One of the biggest and most complex scientific experiments ever dreamed up - comparable in scale to the Large Hadron Collider - aims to find the answers to these and many more of the most challenging questions facing scientists. And it’s already underway in the desert 800 kilometres north of Perth in Western Australia.
While its acronym, SKA, may sound cool, it’s a little less catchy when spelt out - Square Kilometre Array. Nevertheless, in scientific terms it will be as cool as it gets when it is completed. This radio telescope, made up of thousands of antennas in a collecting area of one square kilometre, is designed to capture images of deep space never seen before.
The telescope will be the world’s largest and most powerful, with its myriad of antennas - linked by high bandwidth optical fibre - capable of imaging objects in space … all the way back to the Big Bang. It will be 50 times as sensitive and 10,000 times faster than anything that exists at the moment.
In terms of educating us about space, dark energy, black holes, and extra-terrestrial life, there has never been anything like it. The project, conceived in the 1990s and due for completion in 2023, has three precursor telescopes - two in Western Australia and one in South Africa. The two in WA - called the Murchison Widefield Array - have been operational for two years. The SKA will be about 100 times bigger than the MWA and will be built on the same site in the WA desert. To do their job they need phenomenal computer power and very fast connections. That’s because radio waves produce digital data that have to be converted by computer into images. And for that, the MWA has a special relationship with the National Broadband Network.
“The NBN plays a central role in what we do,” says Professor Steven Tingay, director of the MWA. Not only is our service over the NBN critical to carry the raw material that, after analysis, will take our knowledge of the universe to the next level, but it is also is at the forefront of the next big challenge for big businesses - crunching big data.
In two years the MWA project has produced a colossal four petabytes of data - that’s one million gigabytes or the equivalent of over 5,700 hours of full HD video, and 50 scientific papers.
“It’s a massive amount of data and we need to get that out of the middle of the desert to somewhere where we can process it in a timely fashion,” says Professor Tingay.
With at least 11 countries behind the project - Australia, New Zealand, Britain, China, South Africa, Sweden, Italy, Canada, India, Germany, and The Netherlands - there’s a great deal of data to share and analyse on the way to SKA’s target completion date.
The CSIRO has built a dedicated fibre optic line to deliver data at a blistering speed from Murchison to Geraldton, some 300 kilometres to the south.
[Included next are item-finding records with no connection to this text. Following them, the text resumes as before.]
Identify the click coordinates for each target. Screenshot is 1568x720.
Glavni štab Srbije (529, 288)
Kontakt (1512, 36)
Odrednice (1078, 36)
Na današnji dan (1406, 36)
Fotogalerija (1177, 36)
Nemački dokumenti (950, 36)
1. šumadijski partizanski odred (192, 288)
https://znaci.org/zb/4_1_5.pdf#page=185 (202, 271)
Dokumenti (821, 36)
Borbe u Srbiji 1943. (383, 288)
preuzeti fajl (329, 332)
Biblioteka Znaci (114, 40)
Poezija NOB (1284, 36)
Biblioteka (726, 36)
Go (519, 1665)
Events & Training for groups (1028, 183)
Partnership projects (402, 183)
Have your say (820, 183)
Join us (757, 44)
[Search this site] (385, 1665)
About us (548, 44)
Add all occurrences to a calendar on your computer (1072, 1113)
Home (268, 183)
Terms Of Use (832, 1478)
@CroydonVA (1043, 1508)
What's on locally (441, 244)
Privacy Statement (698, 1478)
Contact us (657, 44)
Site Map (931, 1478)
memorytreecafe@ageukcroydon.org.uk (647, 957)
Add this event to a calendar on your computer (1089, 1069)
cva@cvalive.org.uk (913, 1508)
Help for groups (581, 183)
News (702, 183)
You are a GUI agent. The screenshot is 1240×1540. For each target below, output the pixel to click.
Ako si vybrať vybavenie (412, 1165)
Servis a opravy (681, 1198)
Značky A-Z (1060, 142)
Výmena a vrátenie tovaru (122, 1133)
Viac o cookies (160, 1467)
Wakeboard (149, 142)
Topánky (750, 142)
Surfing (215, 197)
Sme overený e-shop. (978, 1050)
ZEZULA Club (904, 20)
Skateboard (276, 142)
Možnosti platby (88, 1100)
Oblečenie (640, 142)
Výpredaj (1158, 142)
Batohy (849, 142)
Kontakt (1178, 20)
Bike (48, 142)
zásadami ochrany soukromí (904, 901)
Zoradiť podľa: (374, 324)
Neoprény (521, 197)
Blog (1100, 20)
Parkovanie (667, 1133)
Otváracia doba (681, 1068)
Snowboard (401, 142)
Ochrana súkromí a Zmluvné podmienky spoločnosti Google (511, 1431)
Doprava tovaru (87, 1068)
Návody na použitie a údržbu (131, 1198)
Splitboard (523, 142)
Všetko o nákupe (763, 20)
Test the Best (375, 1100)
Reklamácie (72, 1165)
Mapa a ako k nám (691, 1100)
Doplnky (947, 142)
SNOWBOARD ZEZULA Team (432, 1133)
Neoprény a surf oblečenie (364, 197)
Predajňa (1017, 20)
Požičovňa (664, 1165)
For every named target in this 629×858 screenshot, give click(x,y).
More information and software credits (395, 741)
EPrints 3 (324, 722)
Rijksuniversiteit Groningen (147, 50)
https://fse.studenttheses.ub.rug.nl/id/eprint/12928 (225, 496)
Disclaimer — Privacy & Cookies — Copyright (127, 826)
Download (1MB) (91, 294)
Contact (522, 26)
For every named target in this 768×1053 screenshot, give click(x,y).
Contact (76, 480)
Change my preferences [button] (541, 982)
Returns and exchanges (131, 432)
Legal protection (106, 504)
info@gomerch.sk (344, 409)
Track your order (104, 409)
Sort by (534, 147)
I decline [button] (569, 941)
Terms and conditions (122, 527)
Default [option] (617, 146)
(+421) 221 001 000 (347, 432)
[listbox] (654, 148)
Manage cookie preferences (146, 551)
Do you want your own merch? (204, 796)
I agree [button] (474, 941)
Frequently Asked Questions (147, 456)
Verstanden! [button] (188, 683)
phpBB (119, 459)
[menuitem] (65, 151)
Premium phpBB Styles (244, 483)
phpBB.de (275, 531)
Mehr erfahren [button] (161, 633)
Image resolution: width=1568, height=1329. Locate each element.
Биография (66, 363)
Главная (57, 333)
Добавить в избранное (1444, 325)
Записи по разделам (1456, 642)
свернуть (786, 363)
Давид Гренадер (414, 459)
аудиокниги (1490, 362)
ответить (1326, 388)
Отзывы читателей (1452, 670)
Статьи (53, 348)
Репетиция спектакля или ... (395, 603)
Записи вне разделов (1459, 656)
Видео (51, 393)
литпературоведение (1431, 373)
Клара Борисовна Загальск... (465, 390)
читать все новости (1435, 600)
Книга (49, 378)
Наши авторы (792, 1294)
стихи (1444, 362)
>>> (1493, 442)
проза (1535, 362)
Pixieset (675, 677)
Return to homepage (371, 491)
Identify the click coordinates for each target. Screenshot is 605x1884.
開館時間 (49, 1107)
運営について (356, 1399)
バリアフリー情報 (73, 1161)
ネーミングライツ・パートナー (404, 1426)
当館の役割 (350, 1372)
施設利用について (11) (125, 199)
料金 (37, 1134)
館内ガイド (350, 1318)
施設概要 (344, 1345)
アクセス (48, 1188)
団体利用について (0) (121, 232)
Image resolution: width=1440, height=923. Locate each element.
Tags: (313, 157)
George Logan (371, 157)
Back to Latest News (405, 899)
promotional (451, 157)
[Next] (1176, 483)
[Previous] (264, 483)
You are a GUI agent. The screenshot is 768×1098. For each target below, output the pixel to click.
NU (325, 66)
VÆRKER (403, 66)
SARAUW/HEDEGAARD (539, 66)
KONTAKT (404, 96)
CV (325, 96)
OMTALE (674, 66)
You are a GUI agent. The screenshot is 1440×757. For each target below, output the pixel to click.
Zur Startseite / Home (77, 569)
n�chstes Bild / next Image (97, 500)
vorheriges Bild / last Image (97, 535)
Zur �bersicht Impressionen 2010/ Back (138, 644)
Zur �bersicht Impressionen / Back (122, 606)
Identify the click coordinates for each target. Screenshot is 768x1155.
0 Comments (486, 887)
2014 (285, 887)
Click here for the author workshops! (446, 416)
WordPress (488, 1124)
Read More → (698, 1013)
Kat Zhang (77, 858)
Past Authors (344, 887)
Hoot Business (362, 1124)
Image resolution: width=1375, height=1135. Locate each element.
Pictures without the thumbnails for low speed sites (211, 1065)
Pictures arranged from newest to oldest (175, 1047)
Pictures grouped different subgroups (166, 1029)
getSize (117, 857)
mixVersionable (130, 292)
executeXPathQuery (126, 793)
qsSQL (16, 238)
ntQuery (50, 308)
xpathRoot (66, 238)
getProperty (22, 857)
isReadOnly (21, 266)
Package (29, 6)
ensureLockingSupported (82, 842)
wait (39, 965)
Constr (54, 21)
But NBN Co took over from there, laying more than 400 kilometres of fibre optics to deliver the mass of data to the Pawsey Supercomputing Centre in Perth.
“Without the NBN we would not get our data out,” says Professor Tingay.
The antennae and “tiles” that make up the MWA are scattered over 1.5 kilometres under clear desert skies, peering into deep space and “seeing”, for the first time, astonishing events.
“The MWA is leading the way. It’s early days but we are fully operational and we’re starting to see things we’ve never seen before,” says Professor Tingay.
“We’ve seen galaxies in the process of being born; we’ve seen galaxies in the process of dying, so we are seeing the full life cycle of galaxies for the first time.”
The MWA telescopes are also able to probe in great detail the immediate environment of Earth. Its radio signals produce huge amounts of data which is then converted by computer to images. At the moment physics doesn’t have an understanding of what makes up 95 percent of the universe, says Professor Tingay. But SKA will aim to solve, among other things, the mysteries of dark energy and “the cradle of life”, including whether there’s extra-terrestrial intelligence out there. So, even though it’s early days in this multi-billion-dollar global quest to crack some of the toughest nuts in science, does he think we will be able to answer the question of whether we are alone in the universe?
“Life can exist anywhere energy can be transferred,” he says. “There are billions upon billions of stars, and billions and billions of galaxies. It would be ridiculous to think we are the only self-replicating conscious life force.
“I suspect that life is probably pretty common in the universe.”